■ Objective
Show every line in the listing below that contains the string "Viewport", matching case exactly.

■ Entries supplied
<<<<

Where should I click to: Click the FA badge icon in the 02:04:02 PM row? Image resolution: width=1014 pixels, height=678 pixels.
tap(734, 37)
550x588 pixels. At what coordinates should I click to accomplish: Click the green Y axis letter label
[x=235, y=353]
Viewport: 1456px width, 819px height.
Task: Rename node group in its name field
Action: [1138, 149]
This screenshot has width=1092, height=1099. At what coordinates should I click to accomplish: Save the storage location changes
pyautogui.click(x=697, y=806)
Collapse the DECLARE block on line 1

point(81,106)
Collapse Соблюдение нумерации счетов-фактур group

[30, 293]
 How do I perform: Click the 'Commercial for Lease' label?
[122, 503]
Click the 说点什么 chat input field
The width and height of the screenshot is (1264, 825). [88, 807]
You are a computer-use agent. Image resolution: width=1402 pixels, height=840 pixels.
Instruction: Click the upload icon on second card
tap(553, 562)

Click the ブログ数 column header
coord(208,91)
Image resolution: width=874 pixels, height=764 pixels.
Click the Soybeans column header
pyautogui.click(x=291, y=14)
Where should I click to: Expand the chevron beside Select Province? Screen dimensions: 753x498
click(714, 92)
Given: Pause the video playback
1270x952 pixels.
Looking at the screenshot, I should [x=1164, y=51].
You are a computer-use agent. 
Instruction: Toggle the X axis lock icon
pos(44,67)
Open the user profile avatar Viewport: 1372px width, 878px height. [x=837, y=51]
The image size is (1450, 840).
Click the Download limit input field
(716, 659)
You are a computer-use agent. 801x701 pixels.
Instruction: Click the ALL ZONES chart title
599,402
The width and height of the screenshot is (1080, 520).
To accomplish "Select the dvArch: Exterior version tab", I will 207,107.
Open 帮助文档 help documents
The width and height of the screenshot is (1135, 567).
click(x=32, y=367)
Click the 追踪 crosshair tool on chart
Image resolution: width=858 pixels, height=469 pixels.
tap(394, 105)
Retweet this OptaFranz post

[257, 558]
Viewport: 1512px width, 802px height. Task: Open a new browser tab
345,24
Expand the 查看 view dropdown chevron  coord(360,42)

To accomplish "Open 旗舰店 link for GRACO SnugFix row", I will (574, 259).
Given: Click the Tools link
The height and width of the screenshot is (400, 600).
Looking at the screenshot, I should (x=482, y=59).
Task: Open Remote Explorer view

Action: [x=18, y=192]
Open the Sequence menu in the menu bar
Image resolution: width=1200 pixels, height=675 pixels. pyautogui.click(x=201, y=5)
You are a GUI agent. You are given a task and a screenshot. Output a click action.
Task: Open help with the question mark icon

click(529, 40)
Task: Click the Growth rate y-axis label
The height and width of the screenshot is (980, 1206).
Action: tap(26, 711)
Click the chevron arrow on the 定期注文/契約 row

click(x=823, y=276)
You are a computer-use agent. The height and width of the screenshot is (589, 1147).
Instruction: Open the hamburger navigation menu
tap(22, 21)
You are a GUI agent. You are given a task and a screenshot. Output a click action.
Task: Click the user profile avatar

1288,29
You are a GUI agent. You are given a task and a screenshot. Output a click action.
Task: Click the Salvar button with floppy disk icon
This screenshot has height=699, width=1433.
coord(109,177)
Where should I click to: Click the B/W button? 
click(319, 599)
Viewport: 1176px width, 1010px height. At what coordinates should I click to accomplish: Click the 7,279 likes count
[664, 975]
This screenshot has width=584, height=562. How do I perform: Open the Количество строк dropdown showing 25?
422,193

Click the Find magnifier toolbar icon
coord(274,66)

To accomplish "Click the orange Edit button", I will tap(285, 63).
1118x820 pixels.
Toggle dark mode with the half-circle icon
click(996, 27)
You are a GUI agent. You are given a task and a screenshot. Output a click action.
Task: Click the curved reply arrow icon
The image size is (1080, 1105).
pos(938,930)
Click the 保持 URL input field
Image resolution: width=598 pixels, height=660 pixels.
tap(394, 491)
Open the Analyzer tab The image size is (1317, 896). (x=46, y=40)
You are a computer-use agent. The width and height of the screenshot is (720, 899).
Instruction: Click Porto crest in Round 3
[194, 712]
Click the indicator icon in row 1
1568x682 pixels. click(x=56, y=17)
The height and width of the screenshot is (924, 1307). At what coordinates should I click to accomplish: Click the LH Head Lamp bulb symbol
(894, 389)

>>>>

■ Solution for this problem
Viewport: 1456px width, 819px height.
Open the user profile avatar Viewport: 1372px width, 878px height. [x=837, y=51]
Viewport: 1512px width, 802px height. Task: Open a new browser tab
Viewport: 1176px width, 1010px height. At what coordinates should I click to accomplish: Click the 7,279 likes count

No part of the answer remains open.